Posted By Carol Brownson, Monday, August 20, 2018

Evidence-based public health (EBPH) training has been shown to improve the knowledge and skills of public health practitioners. However, training opportunities are often limited. EBPH train-the-trainer courses were initiated in 2010 to build states’ capacity to train additional staff by replicating the course using local trainers. NACDD and the Prevention Research Center in St. Louis interviewed EBPH training coordinators in eight states to learn about course delivery formats and get their perspectives on barriers and success factors for course replication. 

Locally-offered courses were often tailored to include state-specific cases and data. In the sites interviewed, EBPH training was also delivered in a variety of formats – in person, distance, and blended versions that included some web-based and some live learning sessions. The training coordinators reported advantages and disadvantages to the different formats. For example, in-person formats provided opportunities for focused learning and interaction with colleagues and trainers, while fully distant courses afforded greater reach, lower travel costs and flexibility in timing for course completion. Blended courses shared some of the advantages and disadvantages of in-person and distance courses. 

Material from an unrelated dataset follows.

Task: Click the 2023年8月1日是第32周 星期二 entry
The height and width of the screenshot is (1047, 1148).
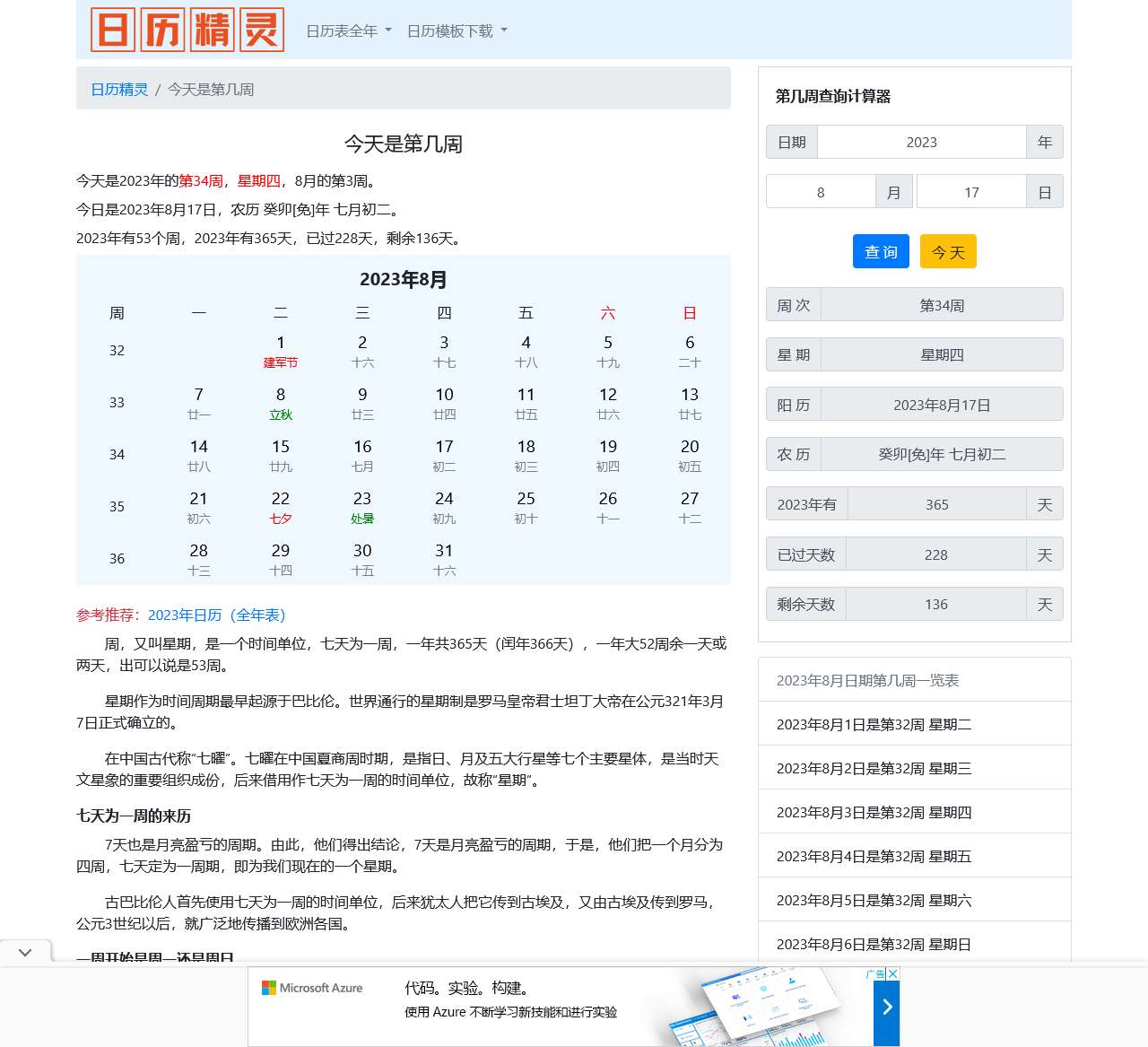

Success factors for replication reported by these sites included having skilled coordinators and trainers; organizational incentives; leadership support; adequate funding; collaborators (e.g., schools of public health, public health training centers, area health education centers); the infrastructure to support training; and existing models and materials. Some of the challenges to continuing the course included staff/trainer turnover; lack of dedicated staff/trainer time for replication; lack of stable funding; and finding qualified and willing trainers.

Lessons learned from states that have been able to continue training their colleagues and partners can serve as a guide to other states committed to building and sustaining capacity for evidence-based public health practice. They may also apply more generally to other workforce development efforts.